◆ Assignment
An exact transcription is needed, starting with the line that contains "Open the 小篆APP application dropdown" and ending with the last line of the records.

───

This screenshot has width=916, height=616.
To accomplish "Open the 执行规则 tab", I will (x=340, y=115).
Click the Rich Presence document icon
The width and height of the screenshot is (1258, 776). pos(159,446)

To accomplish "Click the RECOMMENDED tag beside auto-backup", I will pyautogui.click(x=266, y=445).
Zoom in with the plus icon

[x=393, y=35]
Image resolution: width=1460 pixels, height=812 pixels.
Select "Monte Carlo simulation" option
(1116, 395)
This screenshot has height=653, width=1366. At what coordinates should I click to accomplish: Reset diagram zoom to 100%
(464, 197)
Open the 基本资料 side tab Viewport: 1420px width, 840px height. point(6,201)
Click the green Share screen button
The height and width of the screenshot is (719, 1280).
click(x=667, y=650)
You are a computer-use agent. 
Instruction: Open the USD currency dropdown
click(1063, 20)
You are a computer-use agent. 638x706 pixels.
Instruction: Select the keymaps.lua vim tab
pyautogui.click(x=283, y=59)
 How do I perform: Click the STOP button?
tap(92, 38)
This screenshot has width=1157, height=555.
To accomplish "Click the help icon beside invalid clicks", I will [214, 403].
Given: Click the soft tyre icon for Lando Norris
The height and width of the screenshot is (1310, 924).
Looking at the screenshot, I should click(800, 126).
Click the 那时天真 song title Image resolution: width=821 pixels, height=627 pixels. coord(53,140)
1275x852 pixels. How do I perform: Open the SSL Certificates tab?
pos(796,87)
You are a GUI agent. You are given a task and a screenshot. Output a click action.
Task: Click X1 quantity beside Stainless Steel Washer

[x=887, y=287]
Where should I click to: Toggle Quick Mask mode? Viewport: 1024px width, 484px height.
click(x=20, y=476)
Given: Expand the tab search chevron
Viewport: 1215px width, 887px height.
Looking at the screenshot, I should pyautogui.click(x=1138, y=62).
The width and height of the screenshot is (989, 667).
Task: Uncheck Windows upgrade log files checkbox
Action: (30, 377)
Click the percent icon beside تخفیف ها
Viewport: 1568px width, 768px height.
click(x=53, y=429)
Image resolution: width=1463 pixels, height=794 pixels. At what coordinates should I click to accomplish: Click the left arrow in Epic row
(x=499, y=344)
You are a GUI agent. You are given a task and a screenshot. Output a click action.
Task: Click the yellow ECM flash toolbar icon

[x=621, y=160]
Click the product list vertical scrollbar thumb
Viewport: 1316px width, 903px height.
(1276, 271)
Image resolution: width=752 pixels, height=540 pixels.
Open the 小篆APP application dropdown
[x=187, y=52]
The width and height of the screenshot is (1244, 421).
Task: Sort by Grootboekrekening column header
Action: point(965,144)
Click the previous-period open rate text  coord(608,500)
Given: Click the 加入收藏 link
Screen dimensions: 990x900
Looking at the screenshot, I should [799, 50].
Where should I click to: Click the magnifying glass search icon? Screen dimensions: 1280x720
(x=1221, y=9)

───

◆ Written response
Open the 小篆APP application dropdown
[x=187, y=52]
The width and height of the screenshot is (1244, 421).
Task: Sort by Grootboekrekening column header
Action: point(965,144)
Click the previous-period open rate text  coord(608,500)
Given: Click the 加入收藏 link
Screen dimensions: 990x900
Looking at the screenshot, I should [799, 50].
Where should I click to: Click the magnifying glass search icon? Screen dimensions: 1280x720
(x=1221, y=9)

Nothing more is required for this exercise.